CONSIGNES ::
a: Dans le texte sur la consommation, pourquoi l'auteur voit-il une grande hypocrisie dans l'attitude actuelle ? Répondez en une à trois phrases.
b: Pouvez-vous poursuivre le texte sur la consommation à partir de sa dernière phrase ?

TEXTE D'ÉTUDE ::
^^^^^^^^

La fuite en avant de la consommation

Les mois de novembre et décembre ont atteint des sommets en matière d’incitation à la consommation. Pas une chaîne de magasins qui n’ait créé un calendrier de l’Avent uniquement destiné à des promotions.

De multiples actions ont visé à vider avant l’heure les stocks de produits de Noël. Enfin, il y a eu le «Black Friday» dont le seul but est d’accroître les chiffres d’affaires pour les comptes de fin d’année. Toutes ces initiatives pour faire gonfler les achats des consommateurs se heurtent à deux limites. D’une part, il y a bien sûr le pouvoir d’achat qui n’est pas extensible. D’autre part, il y a ce mouvement de fond qui traverse notre société. Nous comprenons de plus en plus qu’il faut ménager les ressources de la planète et réduire notre empreinte carbone.

Trois signes à ce niveau ne trompent pas. Il y eut d’abord, ce printemps et au début de l’automne, les manifestations d’une partie de la jeunesse pour le climat. Il y eut ensuite les élections fédérales qui ont substantiellement modifié la composition du Parlement. Il y a enfin la mise en place de circuits de distribution courts entre producteurs et consommateurs, l’augmentation de l’achat de produits bio plus respectueux de la nature et les difficultés des grandes chaînes qui voient leur chiffre d’affaires stagner ou légèrement baisser.

«Nous sommes arrivés à un plafond en termes de surconsommation»

Est-ce la fin de l’âge d’or du marketing qui s’appuie sur les ressorts de la psychologie humaine pour vendre davantage de biens et de services marchands? L’observation conduit à dire que nous sommes arrivés à un plafond en termes de surconsommation. La terre n’en peut plus de ce fonctionnement qui l’épuise et il y a une grande hypocrisie à prôner d’une main la protection du climat et de la biodiversité, et de l’autre à faire des campagnes effrénées pour inciter à consommer.

^^^^^^^^

DONNÉES ::
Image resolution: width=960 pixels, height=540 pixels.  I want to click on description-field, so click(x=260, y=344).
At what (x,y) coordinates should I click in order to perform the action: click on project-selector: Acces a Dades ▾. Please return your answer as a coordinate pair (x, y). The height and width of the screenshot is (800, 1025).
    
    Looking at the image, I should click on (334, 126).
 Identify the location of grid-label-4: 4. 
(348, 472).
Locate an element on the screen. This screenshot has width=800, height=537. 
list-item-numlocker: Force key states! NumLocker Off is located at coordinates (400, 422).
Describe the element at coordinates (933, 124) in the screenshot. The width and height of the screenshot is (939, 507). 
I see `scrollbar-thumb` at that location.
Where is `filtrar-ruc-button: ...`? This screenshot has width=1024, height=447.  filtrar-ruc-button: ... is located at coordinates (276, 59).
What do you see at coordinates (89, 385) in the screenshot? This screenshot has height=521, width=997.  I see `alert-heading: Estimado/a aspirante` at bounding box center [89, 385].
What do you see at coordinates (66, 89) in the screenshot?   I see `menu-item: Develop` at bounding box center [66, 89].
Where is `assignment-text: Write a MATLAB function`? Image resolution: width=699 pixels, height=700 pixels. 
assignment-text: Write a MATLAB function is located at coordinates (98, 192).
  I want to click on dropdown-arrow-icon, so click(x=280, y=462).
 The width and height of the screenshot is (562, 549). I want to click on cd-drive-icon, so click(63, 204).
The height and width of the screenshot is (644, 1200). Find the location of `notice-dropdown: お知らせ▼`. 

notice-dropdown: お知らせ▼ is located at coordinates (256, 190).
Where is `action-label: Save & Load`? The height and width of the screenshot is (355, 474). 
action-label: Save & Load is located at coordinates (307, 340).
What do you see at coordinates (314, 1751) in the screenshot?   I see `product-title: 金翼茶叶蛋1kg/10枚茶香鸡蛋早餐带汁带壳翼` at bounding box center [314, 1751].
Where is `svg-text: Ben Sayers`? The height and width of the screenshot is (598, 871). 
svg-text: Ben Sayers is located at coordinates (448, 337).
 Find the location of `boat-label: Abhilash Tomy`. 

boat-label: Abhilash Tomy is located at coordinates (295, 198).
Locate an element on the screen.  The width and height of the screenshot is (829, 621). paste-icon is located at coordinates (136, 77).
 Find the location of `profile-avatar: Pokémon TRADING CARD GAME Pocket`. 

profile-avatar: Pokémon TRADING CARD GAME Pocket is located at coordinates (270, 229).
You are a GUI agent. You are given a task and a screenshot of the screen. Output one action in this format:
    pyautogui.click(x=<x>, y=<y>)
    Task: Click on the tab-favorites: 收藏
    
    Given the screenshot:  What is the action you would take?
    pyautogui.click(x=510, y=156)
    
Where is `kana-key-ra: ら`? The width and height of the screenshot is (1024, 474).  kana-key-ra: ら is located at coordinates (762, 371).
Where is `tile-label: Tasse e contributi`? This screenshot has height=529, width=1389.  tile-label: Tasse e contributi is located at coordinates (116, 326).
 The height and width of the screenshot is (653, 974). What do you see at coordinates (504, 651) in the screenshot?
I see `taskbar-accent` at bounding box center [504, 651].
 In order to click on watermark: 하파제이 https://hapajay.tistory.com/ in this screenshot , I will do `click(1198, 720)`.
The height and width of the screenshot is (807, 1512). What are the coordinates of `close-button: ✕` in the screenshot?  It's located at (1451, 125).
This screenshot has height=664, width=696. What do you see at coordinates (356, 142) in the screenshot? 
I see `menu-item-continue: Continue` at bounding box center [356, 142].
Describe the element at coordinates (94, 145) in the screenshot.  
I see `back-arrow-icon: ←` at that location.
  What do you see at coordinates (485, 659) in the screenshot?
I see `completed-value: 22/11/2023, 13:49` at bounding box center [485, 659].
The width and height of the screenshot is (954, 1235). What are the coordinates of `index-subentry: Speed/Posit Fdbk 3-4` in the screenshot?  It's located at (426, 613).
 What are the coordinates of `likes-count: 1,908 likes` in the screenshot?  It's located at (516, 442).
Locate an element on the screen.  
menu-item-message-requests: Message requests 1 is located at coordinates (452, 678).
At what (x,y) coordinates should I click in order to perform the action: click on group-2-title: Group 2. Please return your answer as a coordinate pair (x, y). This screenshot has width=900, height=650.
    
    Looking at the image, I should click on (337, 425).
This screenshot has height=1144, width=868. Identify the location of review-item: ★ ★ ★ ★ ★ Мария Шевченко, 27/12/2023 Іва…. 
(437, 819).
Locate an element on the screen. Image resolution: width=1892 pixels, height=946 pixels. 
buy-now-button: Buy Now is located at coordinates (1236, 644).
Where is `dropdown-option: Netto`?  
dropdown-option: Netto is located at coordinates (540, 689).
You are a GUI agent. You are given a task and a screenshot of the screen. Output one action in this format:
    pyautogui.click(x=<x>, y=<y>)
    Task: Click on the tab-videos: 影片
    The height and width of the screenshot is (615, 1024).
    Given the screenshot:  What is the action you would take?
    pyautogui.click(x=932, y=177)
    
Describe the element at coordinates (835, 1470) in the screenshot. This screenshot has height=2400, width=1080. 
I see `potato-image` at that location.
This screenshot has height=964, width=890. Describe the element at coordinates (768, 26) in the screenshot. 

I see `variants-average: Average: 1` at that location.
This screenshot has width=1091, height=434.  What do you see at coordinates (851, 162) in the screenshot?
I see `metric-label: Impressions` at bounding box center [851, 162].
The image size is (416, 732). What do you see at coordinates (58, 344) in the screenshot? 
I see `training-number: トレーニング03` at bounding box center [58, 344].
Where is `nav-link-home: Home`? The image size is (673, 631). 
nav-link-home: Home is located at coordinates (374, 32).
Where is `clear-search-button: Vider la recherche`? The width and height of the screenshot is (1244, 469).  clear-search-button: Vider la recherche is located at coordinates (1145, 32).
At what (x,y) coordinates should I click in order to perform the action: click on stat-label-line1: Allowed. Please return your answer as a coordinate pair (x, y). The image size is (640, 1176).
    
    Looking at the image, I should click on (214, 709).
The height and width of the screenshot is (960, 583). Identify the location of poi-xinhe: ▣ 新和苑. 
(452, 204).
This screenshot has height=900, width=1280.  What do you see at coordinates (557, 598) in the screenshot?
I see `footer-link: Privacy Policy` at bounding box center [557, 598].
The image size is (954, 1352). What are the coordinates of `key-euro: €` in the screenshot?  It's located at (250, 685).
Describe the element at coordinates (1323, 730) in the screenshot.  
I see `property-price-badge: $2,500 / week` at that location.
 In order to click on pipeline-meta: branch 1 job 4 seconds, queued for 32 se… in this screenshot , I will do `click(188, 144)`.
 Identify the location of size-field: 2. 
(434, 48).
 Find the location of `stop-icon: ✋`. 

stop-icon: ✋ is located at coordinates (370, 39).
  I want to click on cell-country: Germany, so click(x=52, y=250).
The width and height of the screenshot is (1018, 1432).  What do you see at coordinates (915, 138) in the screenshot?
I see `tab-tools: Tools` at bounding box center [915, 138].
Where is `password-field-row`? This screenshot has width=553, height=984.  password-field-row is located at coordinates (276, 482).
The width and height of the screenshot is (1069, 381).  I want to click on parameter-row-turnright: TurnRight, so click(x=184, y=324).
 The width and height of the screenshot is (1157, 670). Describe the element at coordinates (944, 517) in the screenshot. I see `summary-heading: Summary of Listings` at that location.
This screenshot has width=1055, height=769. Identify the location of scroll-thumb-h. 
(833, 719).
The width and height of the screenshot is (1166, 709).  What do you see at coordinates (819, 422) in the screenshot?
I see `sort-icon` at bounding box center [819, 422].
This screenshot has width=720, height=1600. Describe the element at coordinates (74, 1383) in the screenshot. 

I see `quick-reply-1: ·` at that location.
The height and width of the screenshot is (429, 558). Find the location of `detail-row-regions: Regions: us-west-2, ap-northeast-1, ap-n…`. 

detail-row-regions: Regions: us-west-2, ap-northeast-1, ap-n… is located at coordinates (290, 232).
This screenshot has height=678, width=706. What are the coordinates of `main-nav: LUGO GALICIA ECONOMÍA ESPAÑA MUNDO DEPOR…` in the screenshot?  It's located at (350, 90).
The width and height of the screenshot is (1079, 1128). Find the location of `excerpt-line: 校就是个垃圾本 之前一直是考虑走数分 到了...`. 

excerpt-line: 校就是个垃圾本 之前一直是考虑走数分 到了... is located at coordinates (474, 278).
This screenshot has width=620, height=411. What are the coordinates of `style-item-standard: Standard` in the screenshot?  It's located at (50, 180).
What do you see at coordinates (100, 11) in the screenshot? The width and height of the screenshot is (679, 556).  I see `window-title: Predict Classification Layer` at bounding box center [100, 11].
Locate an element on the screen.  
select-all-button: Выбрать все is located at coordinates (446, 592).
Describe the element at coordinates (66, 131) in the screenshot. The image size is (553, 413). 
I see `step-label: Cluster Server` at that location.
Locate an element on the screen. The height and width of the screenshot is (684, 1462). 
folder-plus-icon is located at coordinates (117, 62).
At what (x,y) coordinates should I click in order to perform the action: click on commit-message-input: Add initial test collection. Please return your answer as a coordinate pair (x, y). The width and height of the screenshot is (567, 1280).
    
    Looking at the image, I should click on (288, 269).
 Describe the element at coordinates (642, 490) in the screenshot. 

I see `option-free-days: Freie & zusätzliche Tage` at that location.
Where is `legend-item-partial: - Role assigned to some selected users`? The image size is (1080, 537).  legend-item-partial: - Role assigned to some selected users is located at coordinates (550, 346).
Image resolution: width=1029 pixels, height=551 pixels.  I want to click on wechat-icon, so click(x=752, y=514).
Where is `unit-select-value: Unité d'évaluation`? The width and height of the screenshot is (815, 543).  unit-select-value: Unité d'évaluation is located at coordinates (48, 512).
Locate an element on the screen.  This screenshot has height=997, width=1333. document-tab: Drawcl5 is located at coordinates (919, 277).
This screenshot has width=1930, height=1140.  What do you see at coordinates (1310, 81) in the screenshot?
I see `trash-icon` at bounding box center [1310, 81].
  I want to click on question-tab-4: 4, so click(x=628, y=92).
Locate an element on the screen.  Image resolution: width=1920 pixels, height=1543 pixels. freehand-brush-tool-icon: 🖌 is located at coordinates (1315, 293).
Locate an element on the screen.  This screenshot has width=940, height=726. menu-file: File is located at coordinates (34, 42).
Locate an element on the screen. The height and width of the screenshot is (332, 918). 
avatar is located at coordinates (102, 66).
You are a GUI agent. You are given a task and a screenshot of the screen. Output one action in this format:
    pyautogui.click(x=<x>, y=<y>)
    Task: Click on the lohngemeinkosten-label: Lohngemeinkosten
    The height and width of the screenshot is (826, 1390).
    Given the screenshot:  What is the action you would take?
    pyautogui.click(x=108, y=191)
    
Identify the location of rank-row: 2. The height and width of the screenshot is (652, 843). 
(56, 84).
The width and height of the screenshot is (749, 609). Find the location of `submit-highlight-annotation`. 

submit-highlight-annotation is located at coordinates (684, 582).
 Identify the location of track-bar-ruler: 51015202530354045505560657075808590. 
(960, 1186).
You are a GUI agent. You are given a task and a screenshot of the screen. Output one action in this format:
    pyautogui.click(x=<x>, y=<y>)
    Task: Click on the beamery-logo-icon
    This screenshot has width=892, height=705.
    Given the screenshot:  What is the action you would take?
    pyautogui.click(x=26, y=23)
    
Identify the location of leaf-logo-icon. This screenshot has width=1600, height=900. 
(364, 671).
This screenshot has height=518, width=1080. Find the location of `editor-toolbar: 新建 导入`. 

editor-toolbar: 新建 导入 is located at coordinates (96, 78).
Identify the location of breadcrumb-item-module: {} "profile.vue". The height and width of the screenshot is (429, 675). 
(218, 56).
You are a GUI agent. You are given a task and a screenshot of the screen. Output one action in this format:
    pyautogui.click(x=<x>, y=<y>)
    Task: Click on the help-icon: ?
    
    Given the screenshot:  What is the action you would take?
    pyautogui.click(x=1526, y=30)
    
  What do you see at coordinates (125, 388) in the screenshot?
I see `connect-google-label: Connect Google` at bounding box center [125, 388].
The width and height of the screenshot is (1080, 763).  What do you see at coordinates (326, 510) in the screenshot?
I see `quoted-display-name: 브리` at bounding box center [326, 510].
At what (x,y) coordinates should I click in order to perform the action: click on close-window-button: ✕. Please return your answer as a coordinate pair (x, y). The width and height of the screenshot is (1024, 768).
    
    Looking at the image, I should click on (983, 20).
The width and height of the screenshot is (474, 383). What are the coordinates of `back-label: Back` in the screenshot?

^^^^^^^^

CORRIGÉ ::
a: Parce qu'on prône d'une main la protection du climat et de la biodiversité, tout en menant de l'autre des campagnes effrénées pour inciter à consommer. Or, selon le texte, la terre n'en peut plus de ce fonctionnement qui l'épuise.

b:
Pour mieux comprendre les stratégies des grands groupes marchands, il est utile de bien distinguer deux types de besoins: les besoins essentiels qui sont absolus et les besoins relatifs. Les premiers – respirer, manger, boire, se vêtir, se loger, se soigner, s’éduquer- sont basiques et vrais pour toutes les personnes. C’est la raison pour laquelle on les appelle «absolus». Les seconds- s’estimer et être estimé, aimer et être aimé, communiquer – sont relatifs car liés à notre relation aux autres et au besoin que nous avons de nous comparer. Le marché, qui s’est le plus souvent emparé des premiers, ne cesse de pénétrer le domaine des seconds, car ceux-ci sont toujours croissants dans un monde individualiste. Pour s’en convaincre, il suffit de constater le succès des téléphones portables, de Google et de Facebook.

«Cette volonté de substituer l’avoir à l’être conduit à une impasse»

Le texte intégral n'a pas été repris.